-- Task to complete --
Reproduce the passage of the advice column on workplace cliques word for word, starting with "It sounds like" and going on through "experienced workplace cliques.".

-- Given text --

______________________________

A veterinary practice manager writes:
I took on a practice management role a few months ago in a hospital with about 40 employees. The former practice manager (let's call her Jane) is still working there, but in a different role. It was her decision to step down from the PM role and she is now the Client Relations Manager.
Last week, Jane invited me out to dinner with some of the team members.There were 10 of us there. I assumed that everyone was invited but the others couldn't come. However, throughout the night, it became clear that this was a regular group of support staff and two veterinarians who socialize outside of work and don't invite anyone else.
Not inviting the others is not the primary problem; it's the topics of conversation during the dinner and the fact that Jane, who is still in a leadership position, was engaging in it. There was talk about other team members, who left and why, who they don't like and why not … Basically, lots of gossiping and negativity.
The next day at work, I did notice that Jane spends more time with the dinner gang than she does with everyone else, and they clearly have a close relationship. I mean, I did notice this when I first joined, but it was at the dinner that I became aware of the extent of it, and just how much of an issue it is.
I was really surprised by Jane's behavior, and I'm not sure if I should approach her about this and how? She is obviously close friends with this group of team members, so I can't just tell her to stop hanging out with them.
It sounds like you've got yourself a good ol' fashioned clique. Remember the movie Mean Girls? Yep, one of those.
Unfortunately, they are not uncommon. A workplace conflict report found that 80 percent of employees have experienced workplace cliques.
Cliques are tightly knit groups of people, with shared interests who socialize in and out of the office. You will see cliques form any place where there are groups of people — individuals tend to gravitate toward others who they perceive to be similar to themselves. Cliques form from a need to belong — joining a clique can give individuals a feeling of security and sense of identity.

______________________________

-- Dataset excerpts --
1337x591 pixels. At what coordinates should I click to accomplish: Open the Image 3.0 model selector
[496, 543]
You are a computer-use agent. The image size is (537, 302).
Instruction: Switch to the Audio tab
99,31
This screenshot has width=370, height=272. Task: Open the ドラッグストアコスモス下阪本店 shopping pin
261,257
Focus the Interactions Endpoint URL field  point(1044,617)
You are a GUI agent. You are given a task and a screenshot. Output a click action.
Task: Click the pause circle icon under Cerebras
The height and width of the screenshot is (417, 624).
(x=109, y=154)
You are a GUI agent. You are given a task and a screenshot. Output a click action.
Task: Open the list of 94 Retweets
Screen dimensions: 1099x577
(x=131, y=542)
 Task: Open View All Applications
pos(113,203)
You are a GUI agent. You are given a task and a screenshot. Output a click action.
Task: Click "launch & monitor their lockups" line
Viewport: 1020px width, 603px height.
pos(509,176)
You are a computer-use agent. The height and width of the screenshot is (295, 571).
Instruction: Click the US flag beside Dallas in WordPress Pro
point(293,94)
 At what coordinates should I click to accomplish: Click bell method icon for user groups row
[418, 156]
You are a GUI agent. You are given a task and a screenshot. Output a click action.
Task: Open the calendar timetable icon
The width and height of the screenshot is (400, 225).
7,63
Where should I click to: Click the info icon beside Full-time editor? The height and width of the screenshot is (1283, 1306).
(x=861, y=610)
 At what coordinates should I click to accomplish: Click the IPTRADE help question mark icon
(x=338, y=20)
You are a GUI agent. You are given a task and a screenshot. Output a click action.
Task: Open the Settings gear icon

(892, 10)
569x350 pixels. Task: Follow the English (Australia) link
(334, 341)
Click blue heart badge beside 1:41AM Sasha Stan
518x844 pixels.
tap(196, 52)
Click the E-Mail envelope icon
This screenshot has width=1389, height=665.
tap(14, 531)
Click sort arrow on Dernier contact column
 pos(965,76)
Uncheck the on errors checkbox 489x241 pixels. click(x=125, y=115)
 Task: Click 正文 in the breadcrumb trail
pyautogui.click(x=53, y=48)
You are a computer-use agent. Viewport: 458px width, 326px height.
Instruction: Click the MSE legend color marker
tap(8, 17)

______________________________

-- Written solution --
It sounds like you've got yourself a good ol' fashioned clique. Remember the movie Mean Girls? Yep, one of those.
Unfortunately, they are not uncommon. A workplace conflict report found that 80 percent of employees have experienced workplace cliques.